» PROBLEM DESCRIPTION:
Quote the data verbatim, beginning at the line that contains "Where should I click to: Open the Google" and stopping after the line that contains "point(344,24)".

**** EXTRACTED INFORMATION

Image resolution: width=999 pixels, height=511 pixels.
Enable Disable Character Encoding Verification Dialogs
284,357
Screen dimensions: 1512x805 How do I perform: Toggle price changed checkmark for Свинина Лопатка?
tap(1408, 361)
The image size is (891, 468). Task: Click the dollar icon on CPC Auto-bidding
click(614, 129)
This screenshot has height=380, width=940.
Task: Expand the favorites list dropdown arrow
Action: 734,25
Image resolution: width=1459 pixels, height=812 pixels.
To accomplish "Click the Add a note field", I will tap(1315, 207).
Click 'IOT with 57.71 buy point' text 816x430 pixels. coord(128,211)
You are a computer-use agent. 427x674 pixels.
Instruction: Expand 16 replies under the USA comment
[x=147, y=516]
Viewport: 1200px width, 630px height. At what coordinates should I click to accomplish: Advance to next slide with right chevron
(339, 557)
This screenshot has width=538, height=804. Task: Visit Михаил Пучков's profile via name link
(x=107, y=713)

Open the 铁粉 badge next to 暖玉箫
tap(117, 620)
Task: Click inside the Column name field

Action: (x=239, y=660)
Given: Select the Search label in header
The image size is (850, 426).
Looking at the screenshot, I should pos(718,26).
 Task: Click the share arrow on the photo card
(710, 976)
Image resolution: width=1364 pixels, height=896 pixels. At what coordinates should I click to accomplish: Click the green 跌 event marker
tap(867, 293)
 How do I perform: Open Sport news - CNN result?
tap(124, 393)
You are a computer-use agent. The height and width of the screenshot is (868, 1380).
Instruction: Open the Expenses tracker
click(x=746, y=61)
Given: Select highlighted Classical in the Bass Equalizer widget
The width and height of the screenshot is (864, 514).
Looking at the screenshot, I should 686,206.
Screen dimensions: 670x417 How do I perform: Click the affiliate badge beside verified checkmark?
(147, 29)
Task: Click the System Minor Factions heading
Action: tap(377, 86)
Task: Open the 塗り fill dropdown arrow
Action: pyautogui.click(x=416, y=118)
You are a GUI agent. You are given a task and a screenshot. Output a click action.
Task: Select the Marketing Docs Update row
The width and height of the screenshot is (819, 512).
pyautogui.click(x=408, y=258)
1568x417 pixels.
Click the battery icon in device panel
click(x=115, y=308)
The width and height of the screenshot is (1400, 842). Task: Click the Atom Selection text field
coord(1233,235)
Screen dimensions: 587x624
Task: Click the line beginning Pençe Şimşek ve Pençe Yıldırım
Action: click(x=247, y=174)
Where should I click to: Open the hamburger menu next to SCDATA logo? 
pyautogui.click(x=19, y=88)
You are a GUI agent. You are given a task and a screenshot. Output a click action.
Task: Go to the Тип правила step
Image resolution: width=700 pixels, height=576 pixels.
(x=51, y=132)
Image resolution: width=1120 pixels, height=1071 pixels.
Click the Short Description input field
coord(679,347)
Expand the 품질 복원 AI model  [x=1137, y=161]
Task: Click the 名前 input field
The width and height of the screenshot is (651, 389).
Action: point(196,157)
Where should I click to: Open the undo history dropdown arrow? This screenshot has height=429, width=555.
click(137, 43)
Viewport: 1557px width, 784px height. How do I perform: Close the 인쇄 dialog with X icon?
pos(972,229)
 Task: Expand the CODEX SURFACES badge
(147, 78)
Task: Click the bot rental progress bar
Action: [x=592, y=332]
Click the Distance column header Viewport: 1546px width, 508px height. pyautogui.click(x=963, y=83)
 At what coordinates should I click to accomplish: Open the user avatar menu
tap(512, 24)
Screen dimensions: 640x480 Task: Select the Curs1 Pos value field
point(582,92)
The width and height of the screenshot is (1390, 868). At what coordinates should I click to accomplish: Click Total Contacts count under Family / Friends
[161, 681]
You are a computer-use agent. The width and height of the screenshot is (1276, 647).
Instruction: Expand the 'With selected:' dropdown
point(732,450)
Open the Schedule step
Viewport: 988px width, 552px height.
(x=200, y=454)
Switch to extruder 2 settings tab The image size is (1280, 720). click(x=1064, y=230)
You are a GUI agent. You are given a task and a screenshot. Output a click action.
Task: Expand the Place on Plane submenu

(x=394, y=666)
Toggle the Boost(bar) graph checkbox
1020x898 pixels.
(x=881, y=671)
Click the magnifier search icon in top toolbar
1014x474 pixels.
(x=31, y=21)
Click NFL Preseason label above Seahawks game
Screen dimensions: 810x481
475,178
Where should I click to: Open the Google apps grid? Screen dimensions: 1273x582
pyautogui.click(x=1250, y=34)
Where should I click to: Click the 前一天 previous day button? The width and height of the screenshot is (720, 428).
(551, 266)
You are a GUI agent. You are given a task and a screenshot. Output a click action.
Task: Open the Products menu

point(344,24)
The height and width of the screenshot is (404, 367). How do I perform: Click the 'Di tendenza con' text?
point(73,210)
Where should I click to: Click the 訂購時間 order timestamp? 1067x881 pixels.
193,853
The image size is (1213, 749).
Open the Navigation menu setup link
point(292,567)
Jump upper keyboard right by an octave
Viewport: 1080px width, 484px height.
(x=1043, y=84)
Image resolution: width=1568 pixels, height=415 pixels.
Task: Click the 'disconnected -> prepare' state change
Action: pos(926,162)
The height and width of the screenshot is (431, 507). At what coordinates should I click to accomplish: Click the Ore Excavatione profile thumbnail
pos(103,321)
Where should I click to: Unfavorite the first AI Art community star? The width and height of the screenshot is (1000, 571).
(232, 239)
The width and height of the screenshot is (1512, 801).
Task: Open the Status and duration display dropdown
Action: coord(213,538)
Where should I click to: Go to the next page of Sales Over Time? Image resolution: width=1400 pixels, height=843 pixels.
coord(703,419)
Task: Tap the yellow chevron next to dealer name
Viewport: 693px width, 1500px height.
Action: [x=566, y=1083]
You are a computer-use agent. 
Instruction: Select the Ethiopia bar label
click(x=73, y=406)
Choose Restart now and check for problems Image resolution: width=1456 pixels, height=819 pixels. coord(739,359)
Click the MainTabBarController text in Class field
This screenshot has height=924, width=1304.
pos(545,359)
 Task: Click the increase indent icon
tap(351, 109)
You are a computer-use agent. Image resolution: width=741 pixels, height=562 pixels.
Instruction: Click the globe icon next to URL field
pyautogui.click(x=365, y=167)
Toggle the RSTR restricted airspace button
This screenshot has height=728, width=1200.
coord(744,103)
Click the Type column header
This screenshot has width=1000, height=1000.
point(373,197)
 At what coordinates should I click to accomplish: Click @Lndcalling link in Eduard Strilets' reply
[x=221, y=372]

********

» RESULT OF THE EXERCISE:
Where should I click to: Open the Google apps grid? Screen dimensions: 1273x582
pyautogui.click(x=1250, y=34)
Where should I click to: Click the 前一天 previous day button? The width and height of the screenshot is (720, 428).
(551, 266)
You are a GUI agent. You are given a task and a screenshot. Output a click action.
Task: Open the Products menu

point(344,24)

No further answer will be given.